Valentine kicked off the event as the keynote speaker.
“I am the only guy to coach in the championship series in both in the MLB and the Japan League, also the only
guy to coach in the American, National League and the Japan League,” said Valentine. “And also the only guy
to coach in the American, National League and Japan League to be fired in all three leagues.”
The panelists talked a lot about the professional level as Valentine and Mebane joked back and forth, talking
from both a player and manager perspective as well as the umpire point of view, as they joked back and forth about
how managers discipline players and umpires discipline players.
Valentine talked about the way he would discipline players and what they would have to do to be disciplined.
“You’re always in trouble if you embarrass me, the organization or yourself,” said Valentine.
“There are three stages of discipline, first a private setting in my office, then in front of the clubhouse and then a
public reprimand where I take it out to the world.”
Greenwood said that she makes a set of rules clear before the season begins and then she reinforces the rules
through the middle of the season. She also tells her students to be the same people on and off the field.

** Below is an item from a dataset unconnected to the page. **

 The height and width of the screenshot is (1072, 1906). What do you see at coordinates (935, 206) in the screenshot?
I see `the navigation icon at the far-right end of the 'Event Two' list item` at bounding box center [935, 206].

Picozzi said that when he was on the high school soccer team, his coach came up to him and told him to stop fooling
around in one of his classes, but his coach didn’t specify which class. That week he got detention for fooling around in class on the detention was on the day of a game. He said that he asked his coach if he could help him switch his detention so that he wouldn’t miss the game and the coach told him that he warned him to stop fooling around
in class and that he would have to miss the game even though he doesn’t  discipline people in his job that was his experience of being disciplined.

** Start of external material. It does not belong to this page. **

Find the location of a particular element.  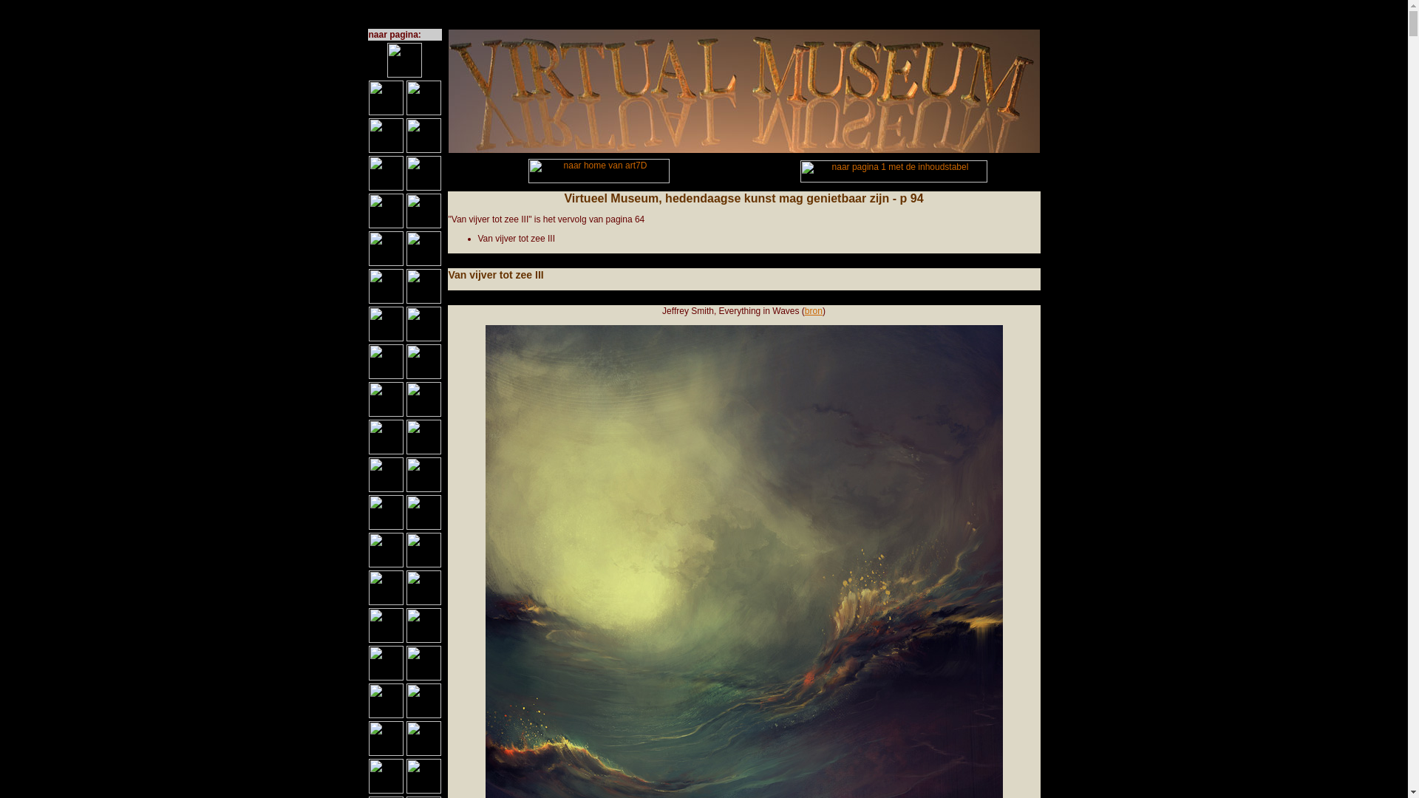

'bron' is located at coordinates (812, 310).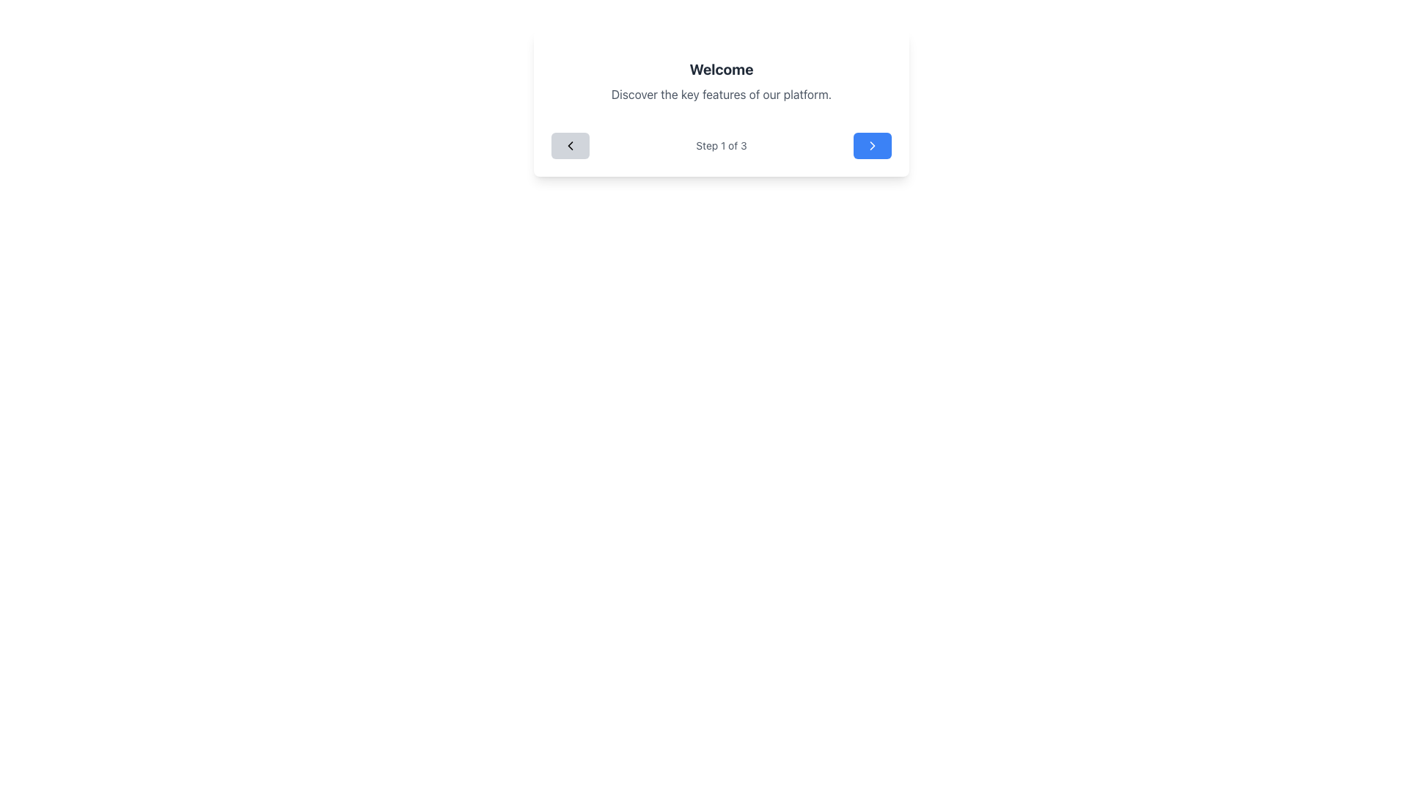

“It was the best thing I had learned from him in the four years that he was my coach,” said Picozzi.
The involvement of parents in sports was a big topic that each panelist had a comment on.
“The ideal parent supports the game and supports their kids,” said Greenwood, “the not ideal parents want success
for their children over the success for the team.”
Valentine agreed with Greenwood saying that kids put unnecessary pressure on themselves to succeed.
“Most of the pressure comes from the desire to make other people happy,” said Valentine, “everyone needs to know that the joy during the game is better than any other joy, those are the special moments.”
Mebane talked about a personal experience, of having his father coach him in little league and how it wasn’t fun at all and how even his mother got on him.
“I would go home to my mother and she would be like you didn’t hustle today,” said Mebane.
The panel finished talking on the topic about the media knowing too much about players off the field can affect kids.
“Seeing Keith Hernandez smoking in the dugout broke my heart when I was a kid,” said Mebane, after seeing it on
television.
Valentine disagreed with Mebane saying that more access is good access, and that the media shows the viewer what is
entertaining.
Mebane said “I don’t promote yellow journalism and stalking players.”